Breaking News

Friday round-up

On Thursday the Department of Justice announced that Solicitor General Don Verrilli will step down at the end of the month.  Coverage comes from Lyle Denniston for this blog, Nina Totenberg of NPR, David Savage of Los Angeles Times, Richard Wolf of USA Today, and Tony Mauro at Law.com (subscription or registration may be required).  In a second post, for The National Law Journal (subscription may be required), Mauro chronicles Verrilli’s major wins and losses.
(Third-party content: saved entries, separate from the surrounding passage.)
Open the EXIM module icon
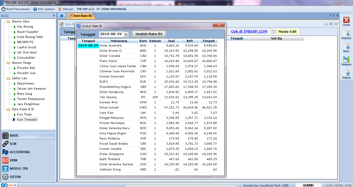The height and width of the screenshot is (187, 353). coord(5,160)
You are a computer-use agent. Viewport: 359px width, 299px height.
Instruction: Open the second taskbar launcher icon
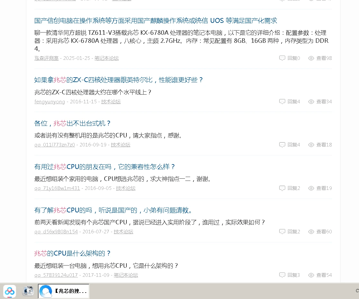click(x=28, y=291)
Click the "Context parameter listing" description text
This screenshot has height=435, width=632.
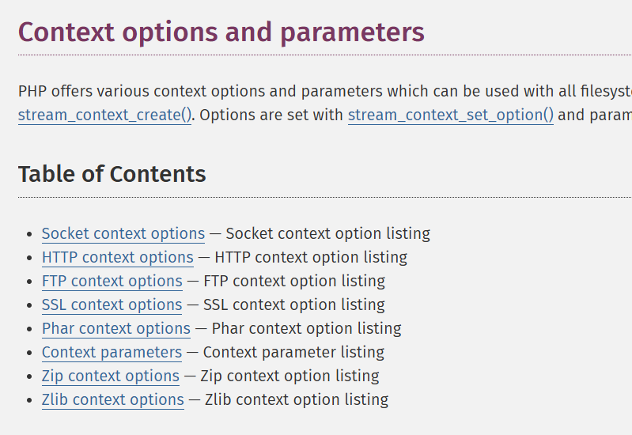tap(293, 352)
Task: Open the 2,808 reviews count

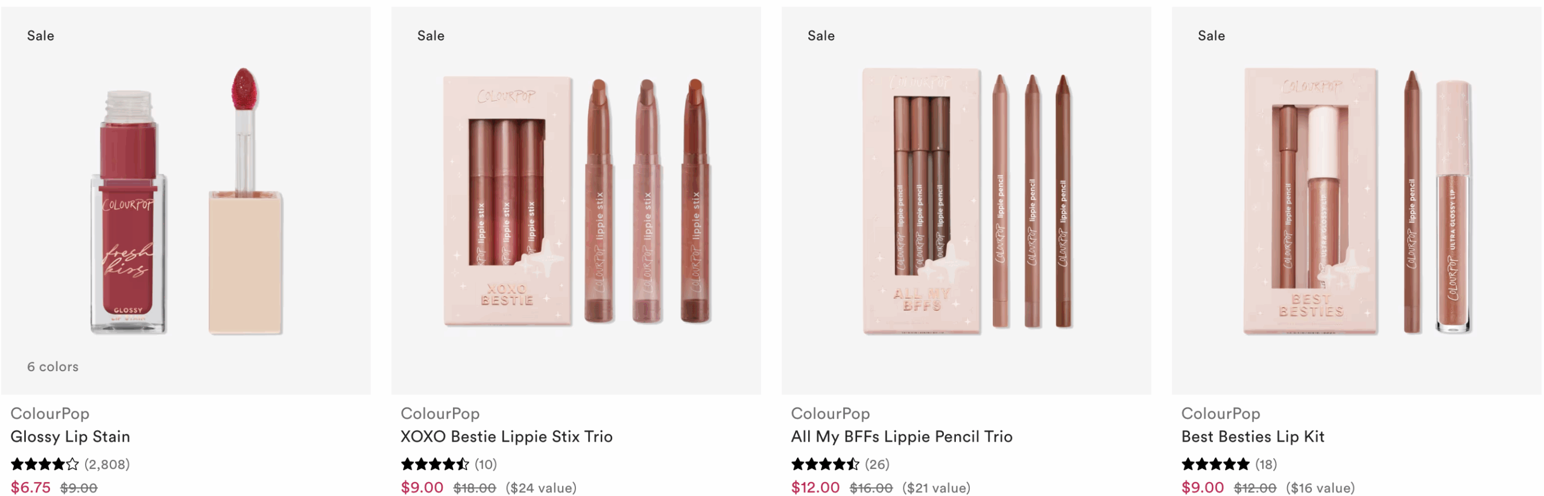Action: 107,464
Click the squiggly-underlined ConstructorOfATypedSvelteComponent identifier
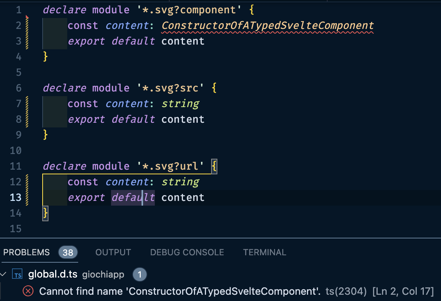The width and height of the screenshot is (441, 301). pyautogui.click(x=267, y=25)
This week Justices Ruth Bader Ginsburg and Sonia Sotomayor appeared at the National Museum of American History, where they discussed food and the Court.  Andrew Hamm covered the event for this blog, with other coverage coming from Tony Mauro for The National Law Journal (subscription or registration required).

 Briefly:

  • More Perfect, a Supreme-Court-focused spin-off of Radiolab, debuts its first podcast, on how the Court has grappled with the issue of capital punishment.
  • At Legal Aggregate, Robert Weisberg looks back at the Court’s actions this week in two death penalty cases, as well as what the presidential election might mean for the future of the death penalty.
  • In The Huffington Post, Geoffrey Stone discusses a new law review article in which “law professors Robin Kar and Jason Mazzone have taken a deep dive into the history of Supreme Court nominations to test the plausibility of the Senate Republicans’ purported ‘justification’ for their action.”
  • In The National Law Journal (subscription or registration required), Zoe Tillman reports that “[f]ederal prosecutors want wider latitude to bring criminal charges against individuals who disrupt arguments at the U.S. Supreme Court.”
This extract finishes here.